Segundo PUGLIESE, de quem a constatação anterior”[20], quando da publicação de WINDSCHEID, a doutrina, em geral, dava-se por satisfeita com a definição do jurista CELSO, posta no século II, segundo a qual a ação nada mais era do que o direito de perseguir em juízo aquilo que a si devido ("Nihil aliud est actio quam ius quod sibi debeatur iudicio persequendi" – D. 44, 7, 51) limitando-se a parafraseá-la. “A possibilidade de uma divergência entre o que os romanos consideravam a actio e o que os modernos entendiam por ação (Klagerecht) não se considerava seriamente”.[21]

Ambos os termos, segundo lembra CHIOVENDA, ordinariamente “se faziam coincidir sobre um só conceito, tomando como característica dominante [...] o elemento da persequibilidade judicial do direito”, isso sem embargo duma sutil diferença entre eles, consistente em se referir propriamente a actio a “uma atividade dirigida contra o obrigado”, enquanto a Klage ou querela não se poder entender “senão dirigida ao Estado”. Para CHIOVENDA, enquanto a actio romana é “preponderantemente uma afirmação de direito contra o adversário, a Klage é uma invocação ao juiz”, não devendo-se contudo exagerar na distinção.[22]
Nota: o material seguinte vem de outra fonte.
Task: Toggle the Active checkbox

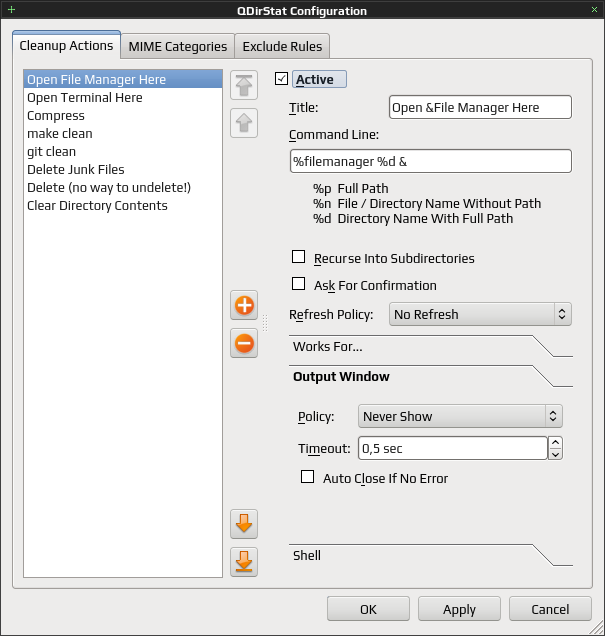Action: (x=281, y=79)
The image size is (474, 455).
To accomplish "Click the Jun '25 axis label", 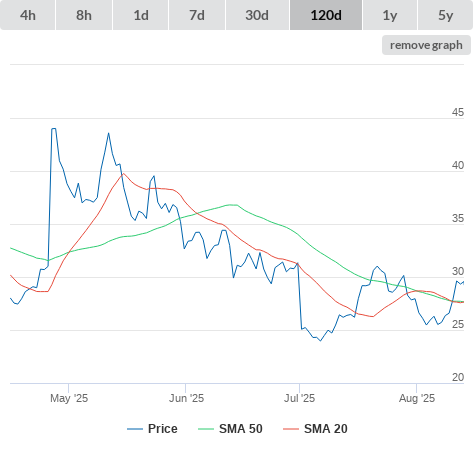I will pyautogui.click(x=186, y=398).
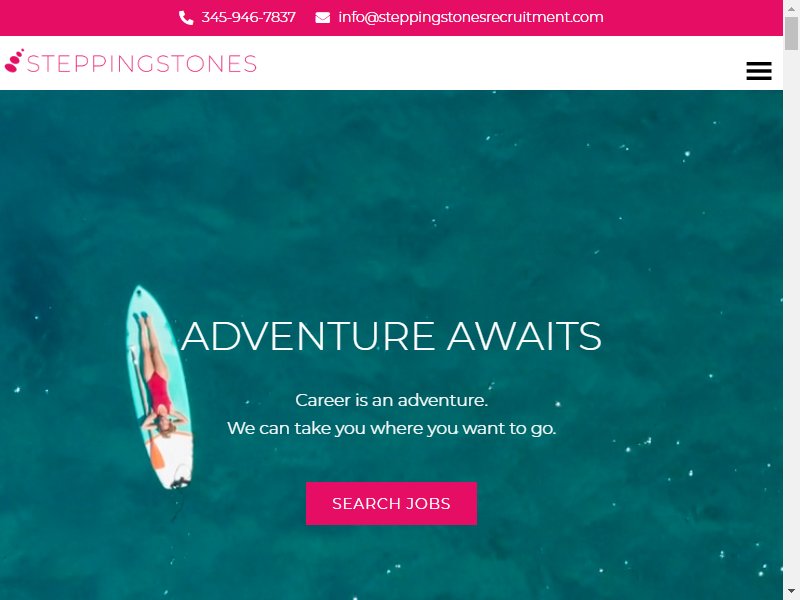The image size is (800, 600).
Task: Email info@steppingstonesrecruitment.com
Action: [x=470, y=17]
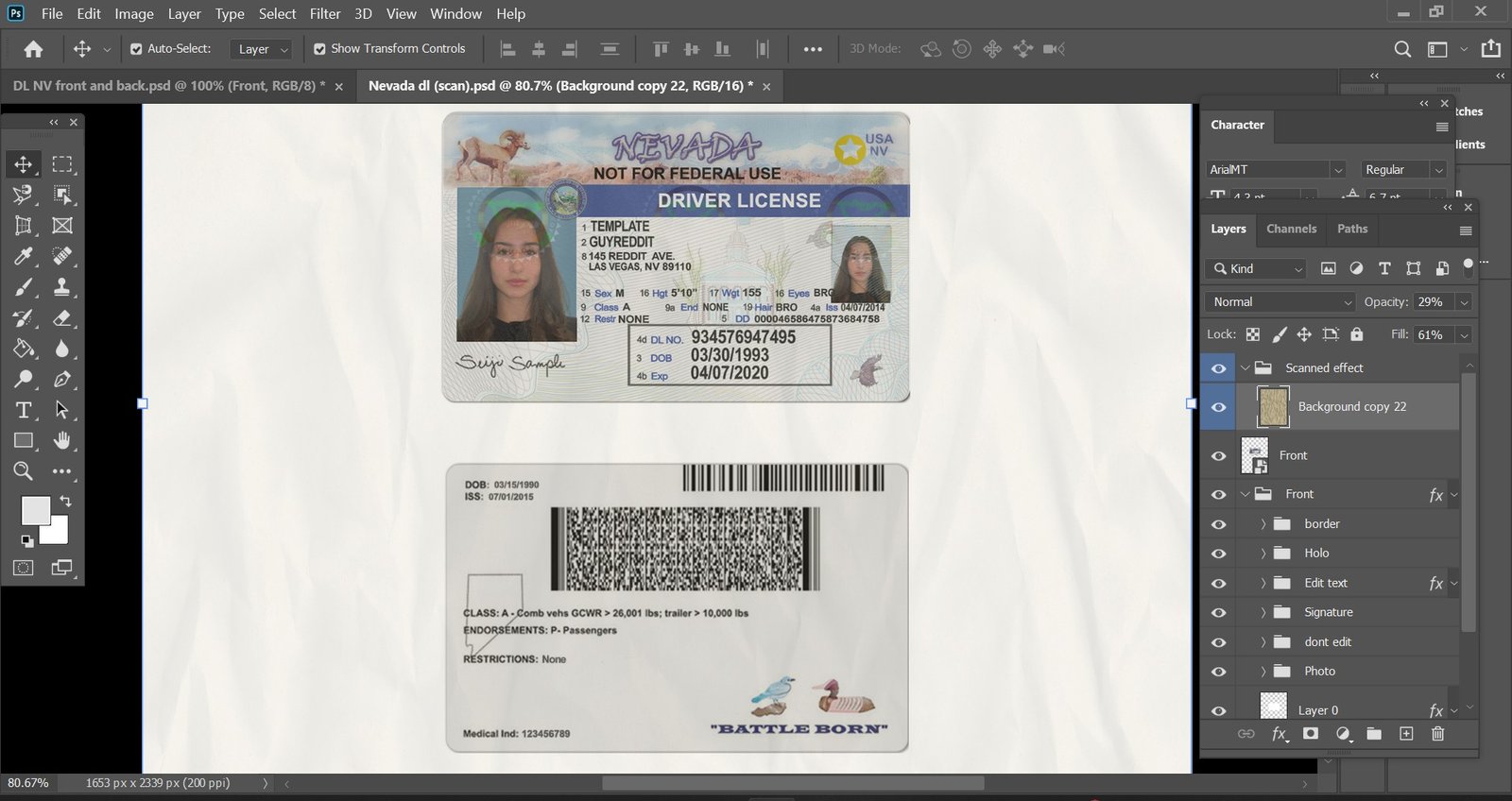
Task: Choose the Hand tool
Action: 62,440
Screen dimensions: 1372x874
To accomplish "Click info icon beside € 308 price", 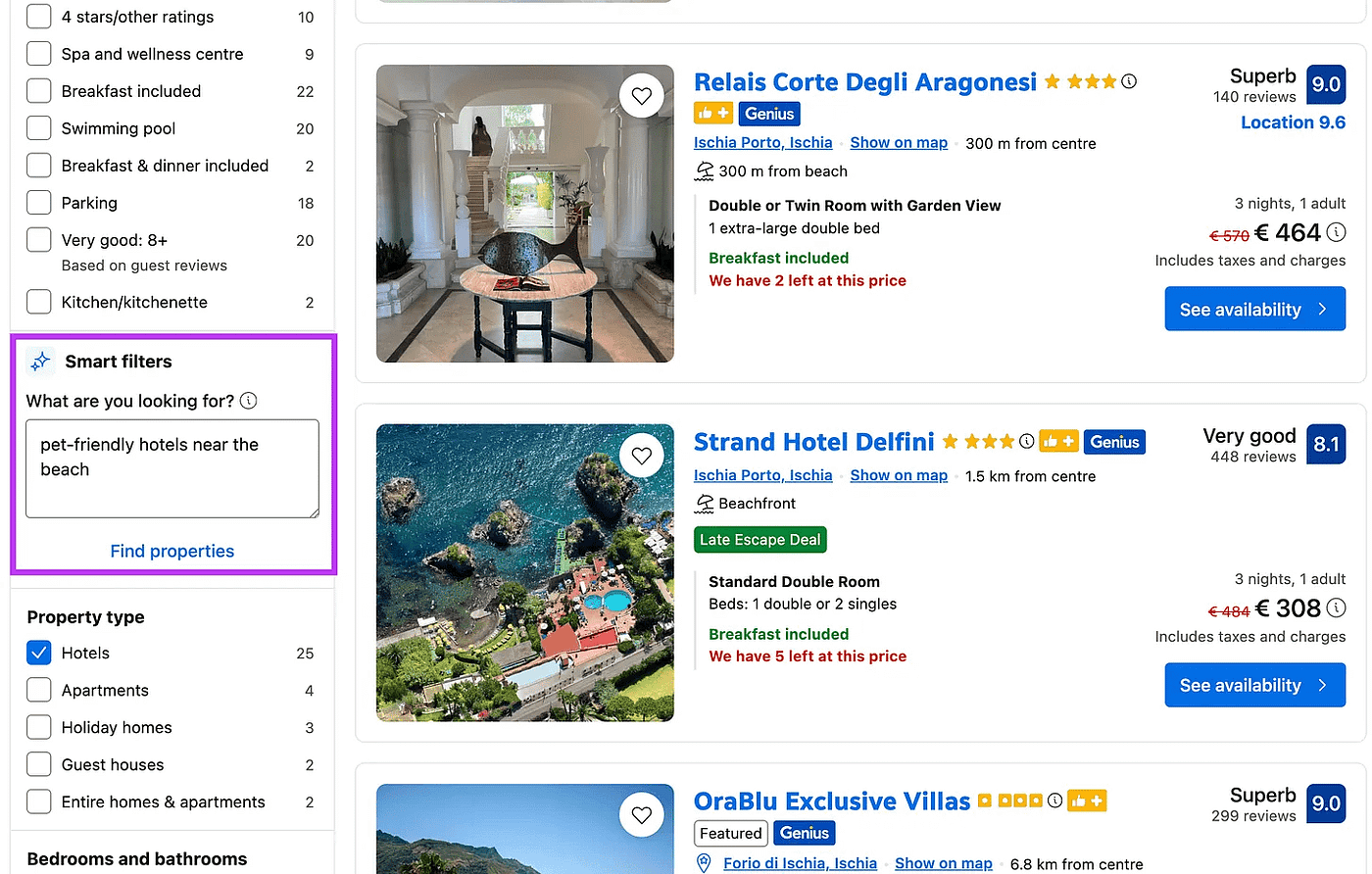I will tap(1336, 608).
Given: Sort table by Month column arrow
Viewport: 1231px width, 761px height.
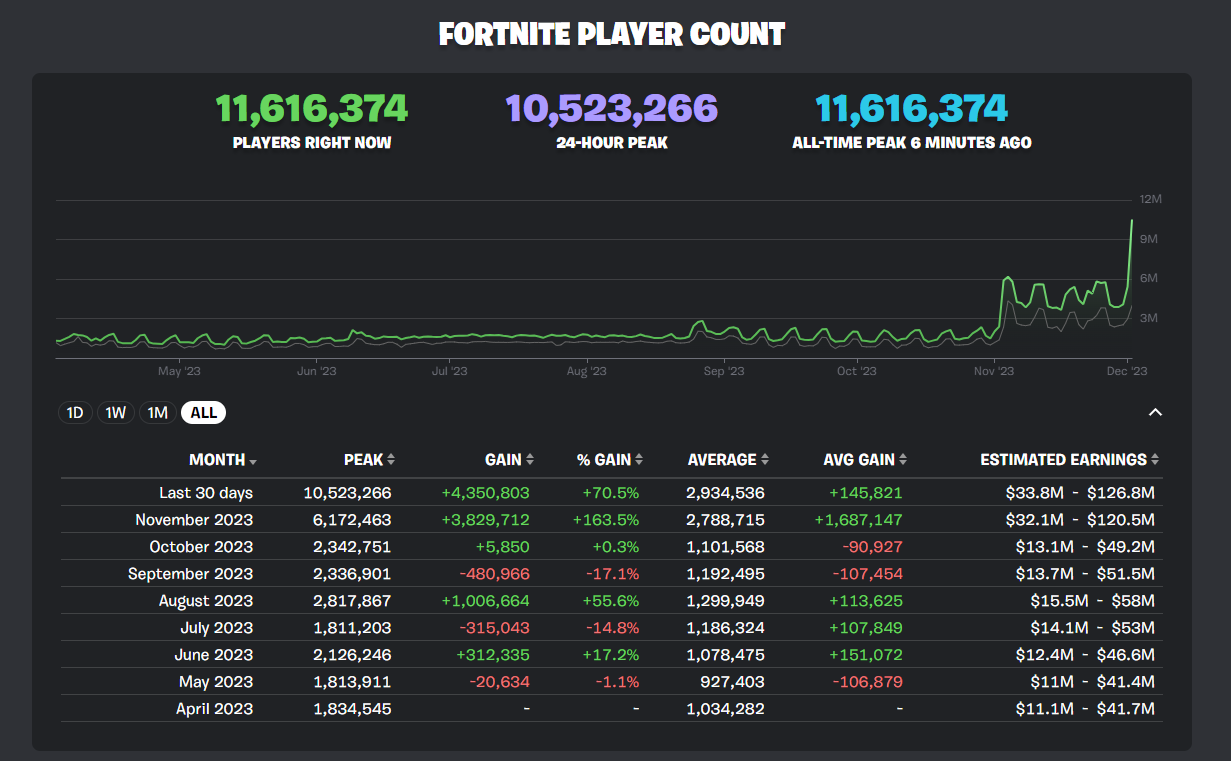Looking at the screenshot, I should [x=253, y=461].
Consoante PUGLIESE, a monografia de WINDSCHEID "agitou águas estancadas”: abriu ela um debate cujas fases foram muitas e que não se pode ainda dizer encerrado “ao discutir de forma vivaz, seja o paralelismo entre a actio romana e a ação moderna (Klagerecht), seja a coordenação da actio com um direito subjetivo substancial”.[23]

Nesta obra, WINDSCHEID traduziu a actio, para o seu tempo, como uma figura de direito substancial (Anspruch), tendo que assim ela se apresentava no direito romano, um ordenamento mais de ações do que de direitos, um ordenamento em que a ação estava no lugar do direito.

Dentre os diversos opositores surgidos, nobilitou-se MUTHER com uma obra de cunho propositadamente polêmico, que já trazia no subtítulo o propósito de crítica ao estudo de WINDSCHEID.[24] Para MUTHER, a actio é a pretensão do titular do direito frente ao pretor, a fim de que este lhe confira uma fórmula para o caso de que seu direito seja lesado, e que pela fórmula se designe e se institua iudex e se instaure o iudicium; desse modo se devendo entender a concepção de CELSO. (p. 243/246, §§ 12/13)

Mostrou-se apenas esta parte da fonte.